Recorded data

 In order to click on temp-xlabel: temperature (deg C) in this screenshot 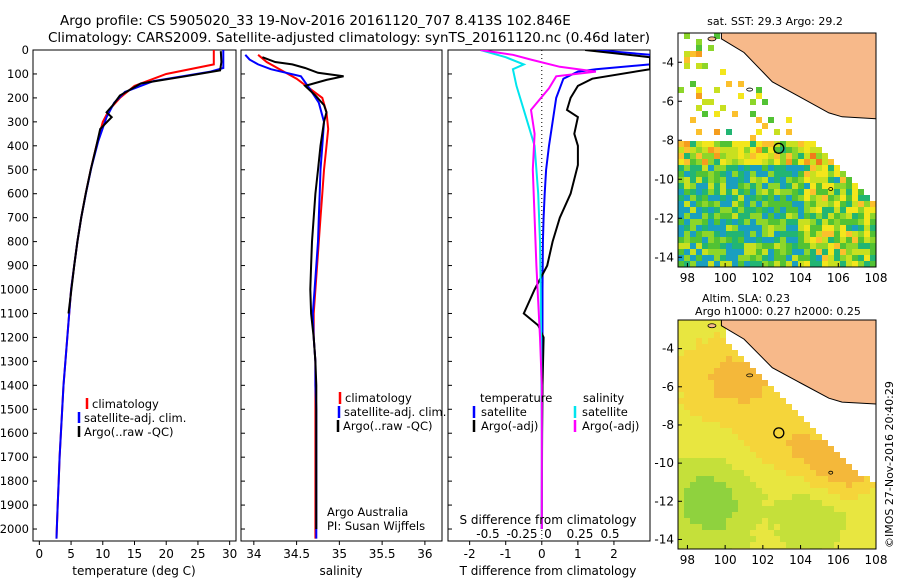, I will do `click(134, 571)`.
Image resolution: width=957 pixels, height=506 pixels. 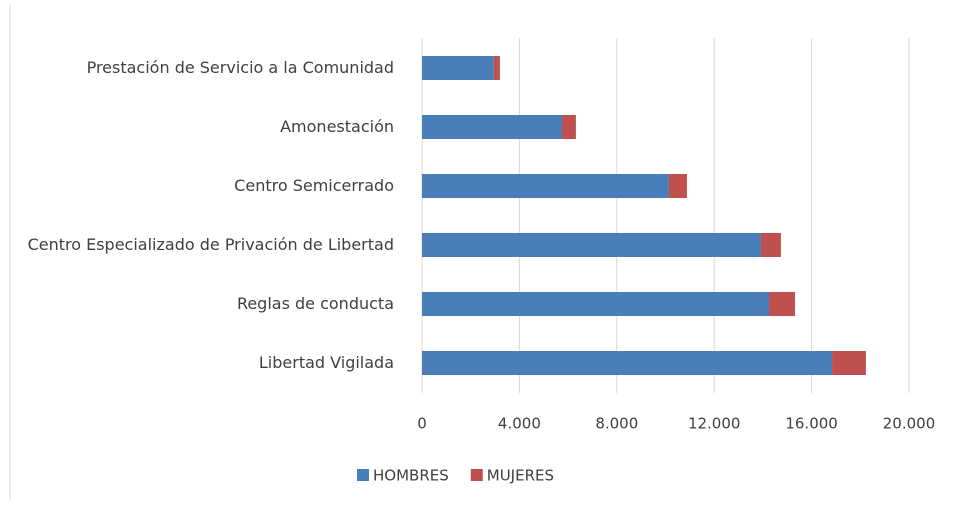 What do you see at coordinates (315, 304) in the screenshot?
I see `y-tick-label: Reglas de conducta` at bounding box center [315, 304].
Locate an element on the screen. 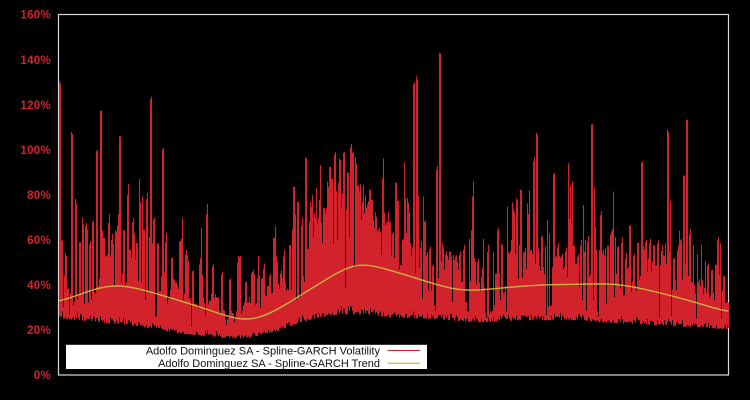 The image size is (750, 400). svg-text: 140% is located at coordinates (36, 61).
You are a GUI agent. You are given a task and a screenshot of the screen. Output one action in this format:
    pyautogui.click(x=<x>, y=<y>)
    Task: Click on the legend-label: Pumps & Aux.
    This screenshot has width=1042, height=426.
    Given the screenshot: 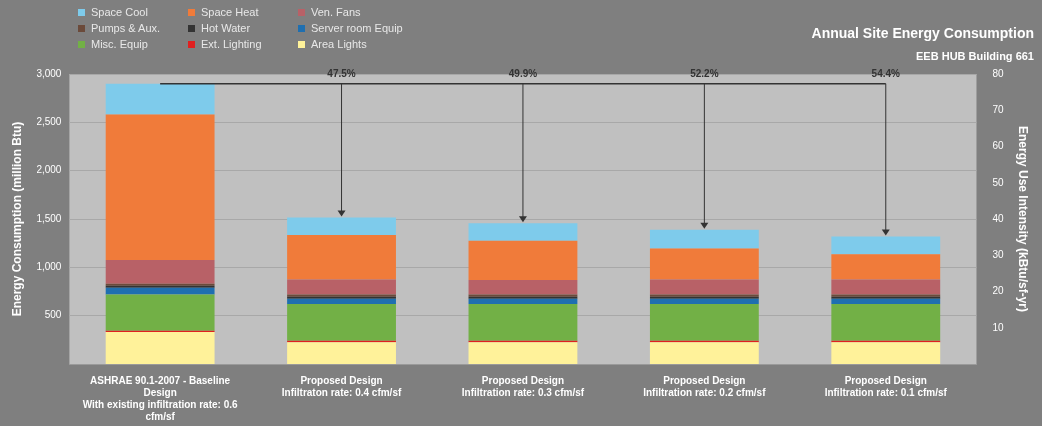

▶ Problem details: Echo the items verbatim, starting at the line that contains "You are a GUI" and continuing through the end of the items, both ends included. Leave the pictures out of your answer.

▶ Output of the task:
You are a GUI agent. You are given a task and a screenshot of the screen. Output one action in this format:
    pyautogui.click(x=<x>, y=<y>)
    Task: Click on the legend-label: Pumps & Aux.
    This screenshot has width=1042, height=426.
    Given the screenshot: 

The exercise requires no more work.